Current speed zone testing does not allow for consideration of average speed to include the speed of any vehicle that is slowing down for a turn, or for the vehicles behind them. Only “free floating” vehicles can be used to determine the speed zone. The East Portion of Dripping Springs contains 35% more turns than other areas of the highway (Figure 9). Due to the use of the highway as a local road and the amount of turns that are done on and off of it, we would recommend that the 85th percentile take into consideration all vehicles traveling on the road for an accurate representation of true speed, and how slowing down and speeding up from 60mph continuously throughout this area contributes to unsafe driving conditions. §25.23 3Bii[5]

Figure 9.

  1. Urban Sprawl - The increase in vehicles that travel per day on this highway grows year after year, just like the population in Dripping Springs. There are currently 30,000 people who live in Dripping ETJ, and 35,000 vehicles that travel per day on U.S. 290 in the East Portion of Dripping Springs, according to the Belterra Village Developer, Endeavor. The projections for growth are exponential, with an estimated 9,000 new homes that will be built in the next 6 years according to DSISD (Figure 10). 9,000 new homes will bring a lot of extra vehicles on the road. We need to stay ahead of growth and the amount of vehicles this growth will put on our roads to prevent more fatalities and severe accident from occurring and protect our residents.

Figure 10.

The image below (Figure 11) shows the fatalities that have occurred in the East Portion of Dripping Springs from 2010-2019, where the speed limit is currently set at 60mph, despite city-owned land, and a higher population of businesses, residents and turns than The City of Downtown Dripping Springs. This is the exact area where the proposed boundaries for the East Portion of Dripping Springs speed limit would be. The reduced speed limit would start at Trautwein and end at or right past Nutty Brown Road at the Hays County Line.

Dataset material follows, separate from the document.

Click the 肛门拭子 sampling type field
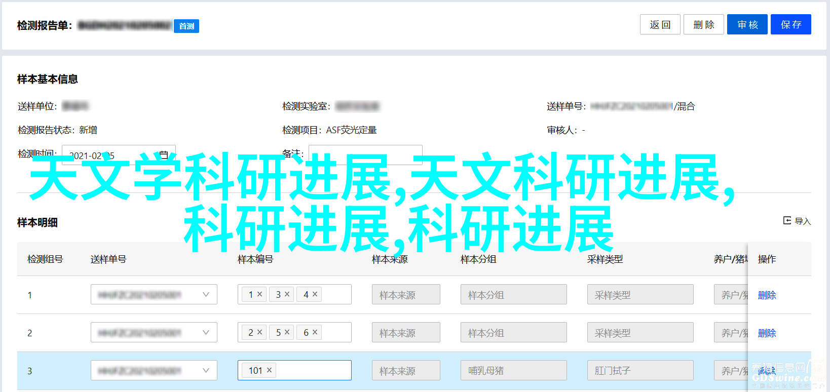This screenshot has width=830, height=392. coord(640,370)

There have been 13 accidents involving fatalities in this area, including Cedar Valley, which is included in our recommendation to continue the reduced speed limit.

Figure 11.

You can easily see how the fatal crashes, due to more than half of the accidents in this area involving injuries, are much higher than in The City of Downtown Dripping Springs, where 2 accidents involving fatalities have occurred in the past 9 years (2010-2019) (Figure 12). No fatalities have occurred in this area since the 45mph speed limit through town was introduced.

Figure 12.

Travis County Considerations for Safety with Businesses and Residents in Cedar Valley

We also urge you to explore maintaining a reduced speed limit until Fitzhugh road, to further prevent the high rate of severe accidents and fatalities that occur between Nutty Brown Road and Fitzhugh on the Travis County side, known as Cedar Valley. A specific area of concern includes the immediate area of Cedar Valley Shopping Center. Future considerations due to the design of the Oak Hill Parkway are listed below under “Future Considerations”.

We want to see these businesses continue to thrive, but due to the danger of exiting into and out of the shopping center, many locals are choosing to bring their business to areas safer to travel to that do not require getting onto U.S. 290, or that allow them to get into businesses through safe, dedicated turn lanes.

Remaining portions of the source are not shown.